What has touched me the most (in the sense of challenging me) at this 36th General Congregation, as a Jesuit from the Central African Province (ACE)?
Firstly, a few words on the Central African Province. It is made up of two countries: Angola and the Democratic Republic of Congo (DRC). The Jesuits arrived in Angola in 1622 and in the DRC in 1889. ACE is in fact the oldest of the African provinces. It was established as a province in 1965. Currently there are 410 members in the province, including those who reside outside the province. The province has several apostolic works including retreat centers (5), parishes (12), social centers (5), schools (8), and since the beginning of this academic year 2016-2017, a university, Université Loyola du Congo (ULC).
If it is true that the ACE Province is already, in itself, a household of ethnicities, cultures, languages, races and diverse traditions, in the very composition of its members coming not only from Angola and the Democratic Republic of Congo, but also from Europe and Latin America. And if it is true that we already live out a sense of unity and belonging to the same apostolic body, this feeling of unity and a shared identity is what has challenged me the most during the 36th General Congregation. In effect, it gives a lot to think about.
Let us firstly consider the cultural mosaic that characterizes this General Congregation.
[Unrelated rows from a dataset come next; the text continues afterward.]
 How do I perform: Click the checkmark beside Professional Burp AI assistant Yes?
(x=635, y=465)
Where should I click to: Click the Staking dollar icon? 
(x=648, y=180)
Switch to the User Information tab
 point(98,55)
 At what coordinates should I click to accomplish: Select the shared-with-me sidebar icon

Out of the 215 members of the Congregation, the statistics on countries of origin, culture, languages spoken, and other distinctive traits speak eloquently for themselves: 63 different national identities, more than 100 cultural traditions, more than 100 ethnicities and tribes, more than 100 languages, including the ethnic mother-tongues of many companions…
Nevertheless, beyond this diversity of cultures and civilizations, the feeling of unity and common identity has been the over-riding influence. This is not only in the discussions we have had about the fundamental directions to take for the mission of the Society in our contemporary world, but also about our lifestyle and our “way of proceeding.” This is evident in the modesty of our appearance, the simplicity of our way of dressing, the sense of rigor and asceticism, Jesuit humor. It is evident in the inclination to always give first preference to the other person and the spontaneous application of number 22 of the Spiritual Exercises – the rule that instructs us to always give a positive interpretation in our discussions with others, but also, alas, our well known reputation for not being the best of singers, especially in choir…).
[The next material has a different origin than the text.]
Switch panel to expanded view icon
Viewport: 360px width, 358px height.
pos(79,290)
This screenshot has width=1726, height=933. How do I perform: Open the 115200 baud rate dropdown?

It is also true that we have sometimes had difficult exchanges on certain issues concerning our life and mission in the Society and in the Church. But this is only natural and comes from the inherent difficulties of the process of a “rational discussion” (Habermas). The differences in points of view in any given group are not to be construed as signs of division. Rather, they are part of the process of discernment in which one tries to search for the will of God in order to accomplish it more efficaciously.
The sense of unity and shared identity cannot be reduced to a homogenization of individuals, which would lead them to be all uniformly alike. As the General, Fr. Arturo Sosa, has said (before his election!), we, Jesuits, are different because we speak different languages, we come from different countries and we have different cultures. But at the same time, we are all the same, because we all speak the “same language.”
It is in this context that I would like to situate the fundamental experience that has touched me a lot (in the sense of consolation) during this General Congregation. In this way, whether one is from Vietnam, East Timor, England, Belgium, the United States, Russia, Croatia, Venezuela, Brazil, Cuba, Japan, Italy, France, India, Slovakia, Germany, China, Canada, Burkina Faso, Guinea Conakry, or the Democratic Republic of Congo; as Jesuits, we all speak the same language, that of working for the salvation of souls and promoting the greater glory of God.
And so it is wonderfully consoling to discover that all Jesuits, beyond their cultural differences, are gathered under the same banner. This is largely thanks to our Jesuit formation in which resides the “secret” of the Jesuit identity: the Spiritual Exercises of St. Ignatius of Loyola.
So here is a model of unity and identity that we could propose, mutatis mutandis, to our world which tends to liken, wrongly, our contemporary state of cultural pluralism to a confrontation (or a war) between civilizations and peoples.
In effect, the pluralism, which is at the heart of our globalized universe, is not a curse. It is possible to construct a common identity if and only if we learn to speak, through our different languages and cultures, a common language, that of the peace of God and justice for all.
The example of the Society of Jesus, amongst so many others in the Church, can, in this way, be a stimulus in this direction in today’s world.